### Set exercise
Return every line of the data below that contains the string "Describe", matching case exactly.

### Given entries
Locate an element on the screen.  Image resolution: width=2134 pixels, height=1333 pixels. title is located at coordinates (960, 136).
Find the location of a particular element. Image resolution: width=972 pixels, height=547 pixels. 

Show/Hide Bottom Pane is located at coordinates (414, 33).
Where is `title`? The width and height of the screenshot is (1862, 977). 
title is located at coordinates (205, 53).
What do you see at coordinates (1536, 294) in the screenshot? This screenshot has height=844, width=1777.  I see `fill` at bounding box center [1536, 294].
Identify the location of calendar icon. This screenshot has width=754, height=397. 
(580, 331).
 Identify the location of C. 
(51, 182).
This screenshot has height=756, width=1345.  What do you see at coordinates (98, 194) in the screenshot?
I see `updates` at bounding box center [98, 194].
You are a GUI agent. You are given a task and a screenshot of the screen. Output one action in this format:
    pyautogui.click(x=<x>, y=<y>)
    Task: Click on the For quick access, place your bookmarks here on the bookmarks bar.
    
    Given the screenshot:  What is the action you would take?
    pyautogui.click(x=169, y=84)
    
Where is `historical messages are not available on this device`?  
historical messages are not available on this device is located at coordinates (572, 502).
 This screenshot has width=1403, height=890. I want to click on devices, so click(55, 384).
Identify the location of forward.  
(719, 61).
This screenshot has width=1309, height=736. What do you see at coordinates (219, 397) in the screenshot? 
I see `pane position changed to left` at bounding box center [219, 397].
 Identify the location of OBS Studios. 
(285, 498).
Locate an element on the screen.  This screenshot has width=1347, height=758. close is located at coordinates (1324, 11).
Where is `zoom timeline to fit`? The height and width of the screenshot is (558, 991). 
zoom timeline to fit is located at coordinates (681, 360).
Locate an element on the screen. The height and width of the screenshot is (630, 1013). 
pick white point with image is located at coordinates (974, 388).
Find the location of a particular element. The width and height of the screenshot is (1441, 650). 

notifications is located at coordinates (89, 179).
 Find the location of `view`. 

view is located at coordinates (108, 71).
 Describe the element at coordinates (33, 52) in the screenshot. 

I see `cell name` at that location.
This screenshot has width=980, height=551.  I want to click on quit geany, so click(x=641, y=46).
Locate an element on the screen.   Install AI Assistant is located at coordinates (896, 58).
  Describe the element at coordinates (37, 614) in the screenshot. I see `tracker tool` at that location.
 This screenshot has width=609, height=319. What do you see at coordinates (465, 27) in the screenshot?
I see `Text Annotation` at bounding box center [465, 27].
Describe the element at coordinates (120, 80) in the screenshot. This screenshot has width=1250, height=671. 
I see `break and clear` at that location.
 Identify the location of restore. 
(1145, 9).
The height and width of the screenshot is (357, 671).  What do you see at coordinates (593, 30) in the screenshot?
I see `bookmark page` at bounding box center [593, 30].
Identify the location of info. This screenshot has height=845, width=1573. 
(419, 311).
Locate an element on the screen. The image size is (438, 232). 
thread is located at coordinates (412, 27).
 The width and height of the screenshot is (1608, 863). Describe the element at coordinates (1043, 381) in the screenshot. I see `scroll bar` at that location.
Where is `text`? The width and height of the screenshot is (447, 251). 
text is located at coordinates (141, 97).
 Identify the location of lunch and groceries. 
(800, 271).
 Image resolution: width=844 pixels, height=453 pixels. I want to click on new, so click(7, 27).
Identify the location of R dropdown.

### Written reply
 Describe the element at coordinates (33, 52) in the screenshot. 
  Describe the element at coordinates (37, 614) in the screenshot. I see `tracker tool` at that location.
Describe the element at coordinates (120, 80) in the screenshot. This screenshot has width=1250, height=671. 
 The width and height of the screenshot is (1608, 863). Describe the element at coordinates (1043, 381) in the screenshot. I see `scroll bar` at that location.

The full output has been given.